* **Records provided**:
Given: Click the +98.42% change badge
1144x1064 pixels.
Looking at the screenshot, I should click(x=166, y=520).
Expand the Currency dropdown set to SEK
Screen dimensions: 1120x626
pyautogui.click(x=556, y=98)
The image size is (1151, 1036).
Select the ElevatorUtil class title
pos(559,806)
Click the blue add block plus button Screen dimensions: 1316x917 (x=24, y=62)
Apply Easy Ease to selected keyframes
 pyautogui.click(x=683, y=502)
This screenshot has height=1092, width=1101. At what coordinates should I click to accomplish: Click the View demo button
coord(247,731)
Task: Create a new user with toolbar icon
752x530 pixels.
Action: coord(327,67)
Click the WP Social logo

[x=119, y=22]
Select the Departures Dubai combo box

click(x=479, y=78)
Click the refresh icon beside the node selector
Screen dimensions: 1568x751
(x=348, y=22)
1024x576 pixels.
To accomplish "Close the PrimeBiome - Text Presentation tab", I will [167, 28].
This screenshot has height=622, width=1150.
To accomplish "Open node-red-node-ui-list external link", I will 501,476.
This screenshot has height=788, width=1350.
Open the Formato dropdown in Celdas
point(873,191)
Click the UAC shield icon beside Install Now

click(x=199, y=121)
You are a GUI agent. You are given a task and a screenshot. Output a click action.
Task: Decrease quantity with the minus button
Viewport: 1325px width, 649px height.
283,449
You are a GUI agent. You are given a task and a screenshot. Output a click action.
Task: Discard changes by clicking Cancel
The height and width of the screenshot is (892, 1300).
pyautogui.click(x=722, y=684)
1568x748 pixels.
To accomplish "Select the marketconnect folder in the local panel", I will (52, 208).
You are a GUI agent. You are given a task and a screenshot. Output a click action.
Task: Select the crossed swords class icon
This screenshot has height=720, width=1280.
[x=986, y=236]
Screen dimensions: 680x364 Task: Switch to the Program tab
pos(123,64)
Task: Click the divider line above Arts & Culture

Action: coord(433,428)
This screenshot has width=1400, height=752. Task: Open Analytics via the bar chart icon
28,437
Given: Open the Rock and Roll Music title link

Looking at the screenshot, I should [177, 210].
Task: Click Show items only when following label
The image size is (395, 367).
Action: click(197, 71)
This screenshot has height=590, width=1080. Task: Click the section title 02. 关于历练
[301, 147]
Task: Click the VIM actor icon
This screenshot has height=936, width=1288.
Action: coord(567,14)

* **Goal**: Reproduce the items verbatim, starting from the line containing "This screenshot has height=590, width=1080." and running through the end of the items.

* **Written solution**:
This screenshot has height=590, width=1080. Task: Click the section title 02. 关于历练
[301, 147]
Task: Click the VIM actor icon
This screenshot has height=936, width=1288.
Action: coord(567,14)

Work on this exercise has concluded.